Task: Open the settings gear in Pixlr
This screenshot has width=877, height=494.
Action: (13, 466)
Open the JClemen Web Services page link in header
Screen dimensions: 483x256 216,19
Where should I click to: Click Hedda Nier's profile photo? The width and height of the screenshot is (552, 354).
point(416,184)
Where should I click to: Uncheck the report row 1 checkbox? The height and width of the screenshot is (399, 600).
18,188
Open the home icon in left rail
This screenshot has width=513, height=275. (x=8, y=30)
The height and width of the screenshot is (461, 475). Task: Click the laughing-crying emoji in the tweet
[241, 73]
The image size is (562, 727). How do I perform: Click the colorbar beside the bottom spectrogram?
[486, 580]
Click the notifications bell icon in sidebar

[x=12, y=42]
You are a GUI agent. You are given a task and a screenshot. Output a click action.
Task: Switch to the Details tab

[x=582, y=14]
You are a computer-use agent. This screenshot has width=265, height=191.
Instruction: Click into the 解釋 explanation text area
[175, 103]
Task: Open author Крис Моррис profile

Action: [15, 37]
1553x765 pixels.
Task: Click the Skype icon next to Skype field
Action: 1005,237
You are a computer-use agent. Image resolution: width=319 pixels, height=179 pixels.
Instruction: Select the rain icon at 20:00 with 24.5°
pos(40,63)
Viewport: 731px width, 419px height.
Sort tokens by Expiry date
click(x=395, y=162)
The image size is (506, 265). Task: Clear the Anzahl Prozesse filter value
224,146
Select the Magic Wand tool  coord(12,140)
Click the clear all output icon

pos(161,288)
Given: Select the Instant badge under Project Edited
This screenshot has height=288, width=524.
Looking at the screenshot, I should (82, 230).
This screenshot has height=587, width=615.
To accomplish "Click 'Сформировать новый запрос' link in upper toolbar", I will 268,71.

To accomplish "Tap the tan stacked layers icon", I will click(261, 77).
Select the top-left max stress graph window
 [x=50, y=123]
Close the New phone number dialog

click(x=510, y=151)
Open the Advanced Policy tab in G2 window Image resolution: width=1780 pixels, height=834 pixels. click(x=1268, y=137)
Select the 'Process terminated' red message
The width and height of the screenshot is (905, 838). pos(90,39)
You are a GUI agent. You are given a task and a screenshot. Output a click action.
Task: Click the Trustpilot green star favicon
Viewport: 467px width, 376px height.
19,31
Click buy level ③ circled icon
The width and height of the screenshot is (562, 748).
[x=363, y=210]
++++
Work to complete: Repeat the listing in full, keeping every line exactly as it is.

Final answer:
Task: Open the settings gear in Pixlr
This screenshot has width=877, height=494.
Action: (13, 466)
Open the JClemen Web Services page link in header
Screen dimensions: 483x256 216,19
Where should I click to: Click Hedda Nier's profile photo? The width and height of the screenshot is (552, 354).
point(416,184)
Where should I click to: Uncheck the report row 1 checkbox? The height and width of the screenshot is (399, 600).
18,188
Open the home icon in left rail
This screenshot has width=513, height=275. (x=8, y=30)
The height and width of the screenshot is (461, 475). Task: Click the laughing-crying emoji in the tweet
[241, 73]
The image size is (562, 727). How do I perform: Click the colorbar beside the bottom spectrogram?
[486, 580]
Click the notifications bell icon in sidebar

[x=12, y=42]
You are a GUI agent. You are given a task and a screenshot. Output a click action.
Task: Switch to the Details tab

[x=582, y=14]
You are a computer-use agent. This screenshot has width=265, height=191.
Instruction: Click into the 解釋 explanation text area
[175, 103]
Task: Open author Крис Моррис profile

Action: [15, 37]
1553x765 pixels.
Task: Click the Skype icon next to Skype field
Action: 1005,237
You are a computer-use agent. Image resolution: width=319 pixels, height=179 pixels.
Instruction: Select the rain icon at 20:00 with 24.5°
pos(40,63)
Viewport: 731px width, 419px height.
Sort tokens by Expiry date
click(x=395, y=162)
The image size is (506, 265). Task: Clear the Anzahl Prozesse filter value
224,146
Select the Magic Wand tool  coord(12,140)
Click the clear all output icon

pos(161,288)
Given: Select the Instant badge under Project Edited
This screenshot has height=288, width=524.
Looking at the screenshot, I should (82, 230).
This screenshot has height=587, width=615.
To accomplish "Click 'Сформировать новый запрос' link in upper toolbar", I will 268,71.

To accomplish "Tap the tan stacked layers icon", I will click(261, 77).
Select the top-left max stress graph window
 [x=50, y=123]
Close the New phone number dialog

click(x=510, y=151)
Open the Advanced Policy tab in G2 window Image resolution: width=1780 pixels, height=834 pixels. click(x=1268, y=137)
Select the 'Process terminated' red message
The width and height of the screenshot is (905, 838). pos(90,39)
You are a GUI agent. You are given a task and a screenshot. Output a click action.
Task: Click the Trustpilot green star favicon
Viewport: 467px width, 376px height.
19,31
Click buy level ③ circled icon
The width and height of the screenshot is (562, 748).
[x=363, y=210]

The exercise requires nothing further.